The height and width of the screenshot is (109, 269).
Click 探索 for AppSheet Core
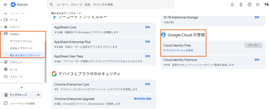(148, 27)
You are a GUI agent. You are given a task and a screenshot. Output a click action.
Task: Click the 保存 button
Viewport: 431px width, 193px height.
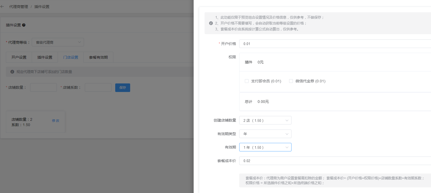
- - - -
#### [Instructions to follow]
A faithful, complete copy of the entries is required, without the pictures.

#### [Output below]
The height and width of the screenshot is (109, 269).
Click 探索 for AppSheet Core
(148, 27)
You are a GUI agent. You are given a task and a screenshot. Output a click action.
Task: Click the 保存 button
Viewport: 431px width, 193px height.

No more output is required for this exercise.